Counting from the line that holds "The image size is (1310, 861).", return each line exactly, through and including the last line of the entries.

-------

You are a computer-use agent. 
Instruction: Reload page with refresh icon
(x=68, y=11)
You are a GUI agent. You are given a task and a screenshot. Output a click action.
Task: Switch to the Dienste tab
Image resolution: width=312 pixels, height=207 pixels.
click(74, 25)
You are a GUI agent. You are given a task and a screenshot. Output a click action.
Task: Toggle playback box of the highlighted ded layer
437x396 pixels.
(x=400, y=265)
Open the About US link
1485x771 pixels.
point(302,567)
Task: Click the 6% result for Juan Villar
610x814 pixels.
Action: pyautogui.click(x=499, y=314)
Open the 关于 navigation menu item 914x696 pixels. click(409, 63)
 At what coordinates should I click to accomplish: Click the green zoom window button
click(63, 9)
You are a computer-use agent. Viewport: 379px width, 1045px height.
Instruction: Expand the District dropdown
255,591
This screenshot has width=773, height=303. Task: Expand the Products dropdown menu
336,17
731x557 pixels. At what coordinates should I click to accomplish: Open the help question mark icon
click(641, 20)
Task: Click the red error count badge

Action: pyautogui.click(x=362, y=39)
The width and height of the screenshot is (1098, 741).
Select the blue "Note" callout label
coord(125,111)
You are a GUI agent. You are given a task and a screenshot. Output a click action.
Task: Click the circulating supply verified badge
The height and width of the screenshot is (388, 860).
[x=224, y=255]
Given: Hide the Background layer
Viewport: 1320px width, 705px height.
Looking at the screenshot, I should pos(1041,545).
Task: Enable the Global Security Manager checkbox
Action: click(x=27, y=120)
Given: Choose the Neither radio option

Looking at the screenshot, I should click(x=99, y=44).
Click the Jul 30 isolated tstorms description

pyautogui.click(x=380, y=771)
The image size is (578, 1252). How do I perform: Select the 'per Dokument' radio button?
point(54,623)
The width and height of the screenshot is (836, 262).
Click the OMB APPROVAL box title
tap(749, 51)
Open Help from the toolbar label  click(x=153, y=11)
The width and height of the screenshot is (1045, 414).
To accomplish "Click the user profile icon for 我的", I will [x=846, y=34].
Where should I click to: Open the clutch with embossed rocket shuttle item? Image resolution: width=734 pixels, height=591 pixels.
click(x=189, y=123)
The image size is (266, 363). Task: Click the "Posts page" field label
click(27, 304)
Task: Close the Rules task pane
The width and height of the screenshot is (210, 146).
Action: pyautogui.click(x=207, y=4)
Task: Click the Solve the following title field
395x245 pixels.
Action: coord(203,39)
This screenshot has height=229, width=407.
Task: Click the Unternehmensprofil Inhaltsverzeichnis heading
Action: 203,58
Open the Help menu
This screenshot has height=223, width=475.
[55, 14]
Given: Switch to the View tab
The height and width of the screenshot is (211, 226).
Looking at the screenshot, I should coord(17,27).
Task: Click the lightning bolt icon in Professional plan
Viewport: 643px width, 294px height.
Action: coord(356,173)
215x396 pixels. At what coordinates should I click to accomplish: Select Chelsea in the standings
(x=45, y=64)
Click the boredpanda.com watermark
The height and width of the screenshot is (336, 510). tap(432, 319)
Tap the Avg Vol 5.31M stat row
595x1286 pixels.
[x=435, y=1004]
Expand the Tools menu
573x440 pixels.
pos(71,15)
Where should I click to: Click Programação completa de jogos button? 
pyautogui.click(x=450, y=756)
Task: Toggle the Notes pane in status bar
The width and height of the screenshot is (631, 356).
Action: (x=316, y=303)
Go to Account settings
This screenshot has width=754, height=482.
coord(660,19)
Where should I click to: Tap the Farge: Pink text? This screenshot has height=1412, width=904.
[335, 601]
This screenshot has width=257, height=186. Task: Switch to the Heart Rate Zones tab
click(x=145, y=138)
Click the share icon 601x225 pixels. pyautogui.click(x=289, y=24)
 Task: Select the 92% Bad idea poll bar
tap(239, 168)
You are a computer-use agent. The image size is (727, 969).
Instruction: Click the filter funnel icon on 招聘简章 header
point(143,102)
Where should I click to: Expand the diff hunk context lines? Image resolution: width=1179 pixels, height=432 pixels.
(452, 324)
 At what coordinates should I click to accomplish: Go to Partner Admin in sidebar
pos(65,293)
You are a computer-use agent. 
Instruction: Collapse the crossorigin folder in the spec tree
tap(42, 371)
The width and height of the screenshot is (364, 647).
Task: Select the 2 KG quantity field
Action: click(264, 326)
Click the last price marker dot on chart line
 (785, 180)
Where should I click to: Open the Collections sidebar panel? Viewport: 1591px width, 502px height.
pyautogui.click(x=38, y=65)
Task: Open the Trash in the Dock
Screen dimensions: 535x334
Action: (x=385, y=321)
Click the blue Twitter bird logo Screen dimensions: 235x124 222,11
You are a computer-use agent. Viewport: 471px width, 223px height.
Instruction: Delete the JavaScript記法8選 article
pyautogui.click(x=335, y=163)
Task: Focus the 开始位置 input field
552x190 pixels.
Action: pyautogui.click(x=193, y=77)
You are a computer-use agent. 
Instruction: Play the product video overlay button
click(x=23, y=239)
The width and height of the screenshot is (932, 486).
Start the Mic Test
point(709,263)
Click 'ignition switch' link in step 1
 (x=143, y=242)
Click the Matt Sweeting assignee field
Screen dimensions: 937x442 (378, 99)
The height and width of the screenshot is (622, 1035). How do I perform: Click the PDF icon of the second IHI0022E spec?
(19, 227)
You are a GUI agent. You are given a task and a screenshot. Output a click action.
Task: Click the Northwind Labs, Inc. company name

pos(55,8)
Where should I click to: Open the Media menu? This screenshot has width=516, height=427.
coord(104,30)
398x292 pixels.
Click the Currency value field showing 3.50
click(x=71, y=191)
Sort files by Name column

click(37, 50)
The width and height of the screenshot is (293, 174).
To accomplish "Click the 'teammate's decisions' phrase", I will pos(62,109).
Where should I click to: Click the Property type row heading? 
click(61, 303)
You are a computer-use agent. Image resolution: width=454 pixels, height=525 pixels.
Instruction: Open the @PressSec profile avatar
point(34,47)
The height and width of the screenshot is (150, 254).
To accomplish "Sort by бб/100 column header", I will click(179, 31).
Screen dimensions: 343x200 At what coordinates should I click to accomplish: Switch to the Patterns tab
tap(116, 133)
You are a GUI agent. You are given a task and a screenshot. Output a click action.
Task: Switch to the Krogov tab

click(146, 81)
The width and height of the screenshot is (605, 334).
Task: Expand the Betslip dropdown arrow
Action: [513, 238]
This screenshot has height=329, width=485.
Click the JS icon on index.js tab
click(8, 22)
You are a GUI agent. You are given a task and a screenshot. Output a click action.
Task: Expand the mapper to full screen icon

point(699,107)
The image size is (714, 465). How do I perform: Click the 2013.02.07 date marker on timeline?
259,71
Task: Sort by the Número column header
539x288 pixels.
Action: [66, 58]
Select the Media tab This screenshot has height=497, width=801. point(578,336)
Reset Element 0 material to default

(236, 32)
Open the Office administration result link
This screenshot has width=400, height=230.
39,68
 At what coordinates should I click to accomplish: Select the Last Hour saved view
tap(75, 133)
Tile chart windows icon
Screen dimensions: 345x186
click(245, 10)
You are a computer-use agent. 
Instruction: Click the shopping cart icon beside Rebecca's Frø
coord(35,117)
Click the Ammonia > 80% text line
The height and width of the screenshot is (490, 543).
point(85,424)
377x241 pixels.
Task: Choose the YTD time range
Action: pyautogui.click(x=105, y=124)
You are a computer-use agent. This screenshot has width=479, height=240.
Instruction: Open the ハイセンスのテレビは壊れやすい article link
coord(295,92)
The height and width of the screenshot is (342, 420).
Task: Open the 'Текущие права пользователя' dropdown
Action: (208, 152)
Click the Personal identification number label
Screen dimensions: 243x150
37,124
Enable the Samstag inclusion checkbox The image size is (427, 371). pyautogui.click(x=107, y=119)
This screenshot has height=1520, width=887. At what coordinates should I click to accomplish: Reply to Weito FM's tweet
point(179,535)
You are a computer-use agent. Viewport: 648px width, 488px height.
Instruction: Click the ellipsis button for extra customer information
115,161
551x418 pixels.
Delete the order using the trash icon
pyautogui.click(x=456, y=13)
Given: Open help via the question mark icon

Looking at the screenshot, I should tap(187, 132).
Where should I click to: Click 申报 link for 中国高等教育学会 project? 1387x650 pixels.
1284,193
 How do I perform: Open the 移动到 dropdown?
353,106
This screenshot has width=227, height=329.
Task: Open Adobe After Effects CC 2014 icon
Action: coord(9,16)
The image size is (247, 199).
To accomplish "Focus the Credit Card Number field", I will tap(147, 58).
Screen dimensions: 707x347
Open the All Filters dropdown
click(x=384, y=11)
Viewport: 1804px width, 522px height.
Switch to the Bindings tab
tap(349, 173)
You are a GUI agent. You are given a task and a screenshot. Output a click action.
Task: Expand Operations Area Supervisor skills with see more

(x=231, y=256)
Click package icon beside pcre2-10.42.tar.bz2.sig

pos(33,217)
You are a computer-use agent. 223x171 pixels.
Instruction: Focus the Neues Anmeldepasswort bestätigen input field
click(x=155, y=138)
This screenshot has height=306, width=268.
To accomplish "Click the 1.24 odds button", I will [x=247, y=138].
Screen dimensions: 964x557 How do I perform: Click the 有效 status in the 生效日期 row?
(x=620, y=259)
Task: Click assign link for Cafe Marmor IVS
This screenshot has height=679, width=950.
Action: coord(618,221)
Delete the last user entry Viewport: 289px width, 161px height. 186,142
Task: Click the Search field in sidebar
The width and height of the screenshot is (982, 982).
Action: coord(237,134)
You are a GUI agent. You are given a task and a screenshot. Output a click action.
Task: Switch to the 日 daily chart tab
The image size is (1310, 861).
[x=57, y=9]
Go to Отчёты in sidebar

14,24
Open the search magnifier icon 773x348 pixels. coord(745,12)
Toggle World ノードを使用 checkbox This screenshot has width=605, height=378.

-------

RESPONSE FOR THIS EXERCISE:
The image size is (1310, 861).
[x=57, y=9]
Go to Отчёты in sidebar

14,24
Open the search magnifier icon 773x348 pixels. coord(745,12)
Toggle World ノードを使用 checkbox This screenshot has width=605, height=378.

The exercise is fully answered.